Edit the items below by replacing "Where should I click to" with "Which spot should I click to" wherever it occurs, leaving every other part untouched.

— Start of ENTRIES PROVIDED —

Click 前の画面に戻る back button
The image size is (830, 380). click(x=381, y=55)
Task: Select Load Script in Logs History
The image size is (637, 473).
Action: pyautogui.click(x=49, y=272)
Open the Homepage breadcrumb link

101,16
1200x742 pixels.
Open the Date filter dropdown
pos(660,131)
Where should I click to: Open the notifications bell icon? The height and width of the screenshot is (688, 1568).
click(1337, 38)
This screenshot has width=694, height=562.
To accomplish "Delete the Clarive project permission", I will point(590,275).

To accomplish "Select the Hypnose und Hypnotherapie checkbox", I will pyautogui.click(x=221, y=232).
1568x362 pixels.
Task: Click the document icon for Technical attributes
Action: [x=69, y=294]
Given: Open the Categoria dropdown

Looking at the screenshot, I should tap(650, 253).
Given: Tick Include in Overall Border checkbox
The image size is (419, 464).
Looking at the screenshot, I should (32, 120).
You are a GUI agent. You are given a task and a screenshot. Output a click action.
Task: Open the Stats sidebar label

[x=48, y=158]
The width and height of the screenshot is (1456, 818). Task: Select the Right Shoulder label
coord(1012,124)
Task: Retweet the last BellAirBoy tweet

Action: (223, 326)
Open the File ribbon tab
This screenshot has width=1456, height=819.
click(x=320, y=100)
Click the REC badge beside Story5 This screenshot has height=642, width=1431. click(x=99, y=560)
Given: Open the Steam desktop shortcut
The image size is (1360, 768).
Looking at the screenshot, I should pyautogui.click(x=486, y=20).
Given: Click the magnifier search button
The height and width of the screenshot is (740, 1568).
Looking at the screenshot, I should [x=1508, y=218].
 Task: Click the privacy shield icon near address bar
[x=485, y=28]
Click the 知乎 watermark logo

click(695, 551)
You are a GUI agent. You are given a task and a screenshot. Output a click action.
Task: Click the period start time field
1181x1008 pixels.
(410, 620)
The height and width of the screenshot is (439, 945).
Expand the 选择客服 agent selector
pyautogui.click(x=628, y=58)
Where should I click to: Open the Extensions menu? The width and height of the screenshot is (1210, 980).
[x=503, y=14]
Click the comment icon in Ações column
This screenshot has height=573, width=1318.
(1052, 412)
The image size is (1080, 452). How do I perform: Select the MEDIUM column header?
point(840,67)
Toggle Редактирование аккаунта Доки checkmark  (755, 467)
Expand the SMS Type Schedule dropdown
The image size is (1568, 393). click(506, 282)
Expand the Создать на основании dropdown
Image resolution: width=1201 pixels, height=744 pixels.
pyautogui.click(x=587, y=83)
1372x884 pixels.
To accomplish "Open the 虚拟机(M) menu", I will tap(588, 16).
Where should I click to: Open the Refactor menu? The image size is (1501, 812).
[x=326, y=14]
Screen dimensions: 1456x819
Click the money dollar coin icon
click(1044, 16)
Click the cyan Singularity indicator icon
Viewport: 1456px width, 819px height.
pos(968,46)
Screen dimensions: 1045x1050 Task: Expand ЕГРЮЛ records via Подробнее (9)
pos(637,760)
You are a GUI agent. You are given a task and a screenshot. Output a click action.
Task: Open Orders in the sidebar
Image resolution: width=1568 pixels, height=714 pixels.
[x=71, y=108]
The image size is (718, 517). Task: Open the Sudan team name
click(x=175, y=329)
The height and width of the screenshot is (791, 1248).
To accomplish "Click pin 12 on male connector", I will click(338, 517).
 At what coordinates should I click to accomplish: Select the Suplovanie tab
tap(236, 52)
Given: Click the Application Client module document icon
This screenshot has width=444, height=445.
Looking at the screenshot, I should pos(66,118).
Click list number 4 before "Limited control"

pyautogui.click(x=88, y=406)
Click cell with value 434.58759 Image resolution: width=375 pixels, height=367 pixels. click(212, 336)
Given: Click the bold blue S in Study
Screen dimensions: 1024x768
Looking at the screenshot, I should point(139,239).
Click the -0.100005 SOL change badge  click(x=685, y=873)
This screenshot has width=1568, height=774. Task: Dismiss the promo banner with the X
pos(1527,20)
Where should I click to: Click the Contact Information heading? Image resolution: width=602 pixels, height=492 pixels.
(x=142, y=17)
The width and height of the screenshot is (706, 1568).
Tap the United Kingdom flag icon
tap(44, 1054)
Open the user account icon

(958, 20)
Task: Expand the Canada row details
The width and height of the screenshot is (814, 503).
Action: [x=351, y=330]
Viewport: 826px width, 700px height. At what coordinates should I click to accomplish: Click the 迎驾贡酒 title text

— End of ENTRIES PROVIDED —

--- ANSWER TO THE PROBLEM ---
Click 前の画面に戻る back button
The image size is (830, 380). click(x=381, y=55)
Task: Select Load Script in Logs History
The image size is (637, 473).
Action: pyautogui.click(x=49, y=272)
Open the Homepage breadcrumb link

101,16
1200x742 pixels.
Open the Date filter dropdown
pos(660,131)
Which spot should I click to: Open the notifications bell icon? The height and width of the screenshot is (688, 1568).
click(1337, 38)
This screenshot has width=694, height=562.
To accomplish "Delete the Clarive project permission", I will point(590,275).

To accomplish "Select the Hypnose und Hypnotherapie checkbox", I will pyautogui.click(x=221, y=232).
1568x362 pixels.
Task: Click the document icon for Technical attributes
Action: [x=69, y=294]
Given: Open the Categoria dropdown

Looking at the screenshot, I should tap(650, 253).
Given: Tick Include in Overall Border checkbox
The image size is (419, 464).
Looking at the screenshot, I should (32, 120).
You are a GUI agent. You are given a task and a screenshot. Output a click action.
Task: Open the Stats sidebar label

[x=48, y=158]
The width and height of the screenshot is (1456, 818). Task: Select the Right Shoulder label
coord(1012,124)
Task: Retweet the last BellAirBoy tweet

Action: (223, 326)
Open the File ribbon tab
This screenshot has width=1456, height=819.
click(x=320, y=100)
Click the REC badge beside Story5 This screenshot has height=642, width=1431. click(x=99, y=560)
Given: Open the Steam desktop shortcut
The image size is (1360, 768).
Looking at the screenshot, I should pyautogui.click(x=486, y=20).
Given: Click the magnifier search button
The height and width of the screenshot is (740, 1568).
Looking at the screenshot, I should [x=1508, y=218].
 Task: Click the privacy shield icon near address bar
[x=485, y=28]
Click the 知乎 watermark logo

click(695, 551)
You are a GUI agent. You are given a task and a screenshot. Output a click action.
Task: Click the period start time field
1181x1008 pixels.
(410, 620)
The height and width of the screenshot is (439, 945).
Expand the 选择客服 agent selector
pyautogui.click(x=628, y=58)
Which spot should I click to: Open the Extensions menu? The width and height of the screenshot is (1210, 980).
[x=503, y=14]
Click the comment icon in Ações column
This screenshot has height=573, width=1318.
(1052, 412)
The image size is (1080, 452). How do I perform: Select the MEDIUM column header?
point(840,67)
Toggle Редактирование аккаунта Доки checkmark  (755, 467)
Expand the SMS Type Schedule dropdown
The image size is (1568, 393). click(506, 282)
Expand the Создать на основании dropdown
Image resolution: width=1201 pixels, height=744 pixels.
pyautogui.click(x=587, y=83)
1372x884 pixels.
To accomplish "Open the 虚拟机(M) menu", I will tap(588, 16).
Which spot should I click to: Open the Refactor menu? The image size is (1501, 812).
[x=326, y=14]
Screen dimensions: 1456x819
Click the money dollar coin icon
click(1044, 16)
Click the cyan Singularity indicator icon
Viewport: 1456px width, 819px height.
pos(968,46)
Screen dimensions: 1045x1050 Task: Expand ЕГРЮЛ records via Подробнее (9)
pos(637,760)
You are a GUI agent. You are given a task and a screenshot. Output a click action.
Task: Open Orders in the sidebar
Image resolution: width=1568 pixels, height=714 pixels.
[x=71, y=108]
The image size is (718, 517). Task: Open the Sudan team name
click(x=175, y=329)
The height and width of the screenshot is (791, 1248).
To accomplish "Click pin 12 on male connector", I will click(338, 517).
 At what coordinates should I click to accomplish: Select the Suplovanie tab
tap(236, 52)
Given: Click the Application Client module document icon
This screenshot has width=444, height=445.
Looking at the screenshot, I should pos(66,118).
Click list number 4 before "Limited control"

pyautogui.click(x=88, y=406)
Click cell with value 434.58759 Image resolution: width=375 pixels, height=367 pixels. click(212, 336)
Given: Click the bold blue S in Study
Screen dimensions: 1024x768
Looking at the screenshot, I should point(139,239).
Click the -0.100005 SOL change badge  click(x=685, y=873)
This screenshot has width=1568, height=774. Task: Dismiss the promo banner with the X
pos(1527,20)
Which spot should I click to: Click the Contact Information heading? Image resolution: width=602 pixels, height=492 pixels.
(x=142, y=17)
The width and height of the screenshot is (706, 1568).
Tap the United Kingdom flag icon
tap(44, 1054)
Open the user account icon

(958, 20)
Task: Expand the Canada row details
The width and height of the screenshot is (814, 503).
Action: [x=351, y=330]
Viewport: 826px width, 700px height. At what coordinates should I click to accomplish: Click the 迎驾贡酒 title text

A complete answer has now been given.